Login fails after upgrade to ASP.net 4.0 from 3.5

Question

I cannot log in using any of the membership accounts using .net 4.0 version of the app. It fails like it\'s the wrong password, and FailedPasswordAttemptCount is incremented

Answer 1

See: HERE

The default hashing algorithm has changed for .net 4.0. Default Hashing Algorithm Is Now HMACSHA256. Earlier versions of ASP.NET used the older HMACSHA1 algorithm.

To configure an ASP.NET 4 Web application to use the older HMACSHA1 algorithm, add the following setting to the system.web section of the Web.config file:

<machineKey validation="SHA1"/>

Answer 2

I am having the exact same problem. I have my web application in both 3.5 and 4.0 and only the "old" accounts work on the 3.5 instance.

Here's to hoping someone has an answer!

UPDATE:

I changed the passwordFormat to Clear and I was able to create a new user and log in with the 4.0 application.
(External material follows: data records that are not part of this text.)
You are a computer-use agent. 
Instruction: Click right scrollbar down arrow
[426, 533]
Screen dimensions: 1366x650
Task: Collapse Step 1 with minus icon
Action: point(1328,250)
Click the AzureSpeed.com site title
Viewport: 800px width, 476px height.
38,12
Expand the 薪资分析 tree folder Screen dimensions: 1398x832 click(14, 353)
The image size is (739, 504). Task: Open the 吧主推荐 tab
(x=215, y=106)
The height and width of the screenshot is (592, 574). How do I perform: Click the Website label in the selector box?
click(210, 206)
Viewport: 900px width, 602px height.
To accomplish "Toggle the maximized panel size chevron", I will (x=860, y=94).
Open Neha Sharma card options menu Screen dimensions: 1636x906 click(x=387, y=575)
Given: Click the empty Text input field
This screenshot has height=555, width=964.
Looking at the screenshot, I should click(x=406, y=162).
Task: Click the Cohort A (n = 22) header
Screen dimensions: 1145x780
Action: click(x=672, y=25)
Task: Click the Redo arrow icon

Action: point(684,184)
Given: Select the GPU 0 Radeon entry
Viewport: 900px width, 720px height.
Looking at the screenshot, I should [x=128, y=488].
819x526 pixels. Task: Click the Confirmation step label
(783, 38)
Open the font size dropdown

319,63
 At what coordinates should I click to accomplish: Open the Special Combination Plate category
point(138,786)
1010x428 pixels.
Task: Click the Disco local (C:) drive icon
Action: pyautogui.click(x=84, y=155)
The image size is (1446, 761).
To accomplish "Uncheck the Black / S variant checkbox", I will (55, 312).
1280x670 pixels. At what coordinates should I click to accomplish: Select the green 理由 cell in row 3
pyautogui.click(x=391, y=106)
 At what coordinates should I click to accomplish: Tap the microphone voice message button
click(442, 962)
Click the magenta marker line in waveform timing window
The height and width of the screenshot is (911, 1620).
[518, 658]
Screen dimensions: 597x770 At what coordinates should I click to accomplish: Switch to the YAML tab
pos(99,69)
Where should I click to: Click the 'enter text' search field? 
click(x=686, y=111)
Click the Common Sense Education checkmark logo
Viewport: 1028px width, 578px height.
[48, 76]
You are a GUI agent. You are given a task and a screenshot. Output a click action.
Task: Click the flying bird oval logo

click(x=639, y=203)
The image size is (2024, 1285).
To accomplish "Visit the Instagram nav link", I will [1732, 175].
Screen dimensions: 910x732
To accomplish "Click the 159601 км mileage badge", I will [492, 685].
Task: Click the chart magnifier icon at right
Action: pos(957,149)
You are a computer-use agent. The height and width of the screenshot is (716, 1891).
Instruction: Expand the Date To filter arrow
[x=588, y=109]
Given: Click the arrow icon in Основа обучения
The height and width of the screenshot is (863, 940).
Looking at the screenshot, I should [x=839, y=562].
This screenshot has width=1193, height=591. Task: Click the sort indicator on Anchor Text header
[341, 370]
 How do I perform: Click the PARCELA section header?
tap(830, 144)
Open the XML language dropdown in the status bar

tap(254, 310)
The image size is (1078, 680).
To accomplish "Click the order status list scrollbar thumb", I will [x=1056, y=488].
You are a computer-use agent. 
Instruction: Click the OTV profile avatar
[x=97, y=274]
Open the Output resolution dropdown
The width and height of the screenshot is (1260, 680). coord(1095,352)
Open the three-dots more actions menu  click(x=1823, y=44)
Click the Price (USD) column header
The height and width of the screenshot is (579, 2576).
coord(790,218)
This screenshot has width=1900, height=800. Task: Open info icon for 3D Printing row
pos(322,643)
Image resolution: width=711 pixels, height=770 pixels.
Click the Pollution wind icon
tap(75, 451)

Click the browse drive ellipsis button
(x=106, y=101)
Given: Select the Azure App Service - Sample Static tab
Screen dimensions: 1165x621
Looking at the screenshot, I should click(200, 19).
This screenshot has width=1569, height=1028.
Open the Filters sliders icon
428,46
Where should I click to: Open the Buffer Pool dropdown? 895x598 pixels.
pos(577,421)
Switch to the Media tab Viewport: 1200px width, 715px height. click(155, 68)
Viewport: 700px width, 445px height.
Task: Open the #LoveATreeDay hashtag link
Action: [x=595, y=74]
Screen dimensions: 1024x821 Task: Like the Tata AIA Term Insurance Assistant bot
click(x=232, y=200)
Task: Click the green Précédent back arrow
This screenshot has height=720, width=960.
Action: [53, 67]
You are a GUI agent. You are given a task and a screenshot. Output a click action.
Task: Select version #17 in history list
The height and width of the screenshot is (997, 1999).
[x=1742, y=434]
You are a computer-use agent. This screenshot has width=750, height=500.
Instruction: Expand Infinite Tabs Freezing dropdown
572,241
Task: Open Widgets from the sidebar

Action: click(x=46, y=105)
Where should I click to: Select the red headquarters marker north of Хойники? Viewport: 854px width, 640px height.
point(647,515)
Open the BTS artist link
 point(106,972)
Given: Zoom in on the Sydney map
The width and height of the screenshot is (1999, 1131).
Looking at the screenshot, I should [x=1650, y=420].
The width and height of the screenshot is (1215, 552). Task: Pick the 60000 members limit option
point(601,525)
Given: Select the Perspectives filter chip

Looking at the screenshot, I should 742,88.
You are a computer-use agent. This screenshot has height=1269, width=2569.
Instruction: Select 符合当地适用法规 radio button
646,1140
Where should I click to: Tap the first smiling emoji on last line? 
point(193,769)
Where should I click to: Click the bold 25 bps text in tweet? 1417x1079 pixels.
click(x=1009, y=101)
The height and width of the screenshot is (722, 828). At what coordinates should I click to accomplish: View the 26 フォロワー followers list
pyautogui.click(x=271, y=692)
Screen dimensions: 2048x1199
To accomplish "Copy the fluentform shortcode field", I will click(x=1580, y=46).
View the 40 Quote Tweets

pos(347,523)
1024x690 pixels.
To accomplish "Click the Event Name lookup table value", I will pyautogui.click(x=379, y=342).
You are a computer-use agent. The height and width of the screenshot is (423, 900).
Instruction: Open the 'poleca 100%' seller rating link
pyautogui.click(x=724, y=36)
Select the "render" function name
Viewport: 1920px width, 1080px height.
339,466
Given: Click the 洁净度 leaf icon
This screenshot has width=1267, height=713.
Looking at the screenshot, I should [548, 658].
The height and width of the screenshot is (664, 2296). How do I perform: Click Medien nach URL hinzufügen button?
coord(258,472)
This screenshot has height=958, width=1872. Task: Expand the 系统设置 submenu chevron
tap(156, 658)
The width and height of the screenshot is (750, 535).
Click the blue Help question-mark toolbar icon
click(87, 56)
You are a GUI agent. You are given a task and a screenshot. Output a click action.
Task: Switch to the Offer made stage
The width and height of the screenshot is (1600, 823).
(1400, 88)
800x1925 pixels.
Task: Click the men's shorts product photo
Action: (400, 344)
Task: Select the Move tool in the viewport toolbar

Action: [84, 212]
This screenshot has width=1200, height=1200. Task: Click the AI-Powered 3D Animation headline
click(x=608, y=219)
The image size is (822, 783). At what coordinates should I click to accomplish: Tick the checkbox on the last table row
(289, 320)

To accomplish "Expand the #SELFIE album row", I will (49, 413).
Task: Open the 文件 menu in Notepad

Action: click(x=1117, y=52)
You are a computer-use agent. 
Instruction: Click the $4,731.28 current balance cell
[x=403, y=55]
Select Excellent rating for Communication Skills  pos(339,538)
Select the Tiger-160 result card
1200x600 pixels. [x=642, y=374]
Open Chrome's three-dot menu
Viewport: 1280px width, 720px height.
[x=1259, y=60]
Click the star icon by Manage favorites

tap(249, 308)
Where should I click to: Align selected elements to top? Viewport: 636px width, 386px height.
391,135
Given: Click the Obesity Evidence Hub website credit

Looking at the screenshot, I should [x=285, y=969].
Looks like something has changed with the way the passwords are hashed.

UPDATE 2:

I was able to make one of the "old" accounts work. With the above change to the passwordFormat, I changed the PasswordFormat column in my_aspnet_membership to 0 and set the password manually in the same table. While this is convoluted and messy, it let the account get it. I'm going to try running password reset and see if that fixes the broken accounts.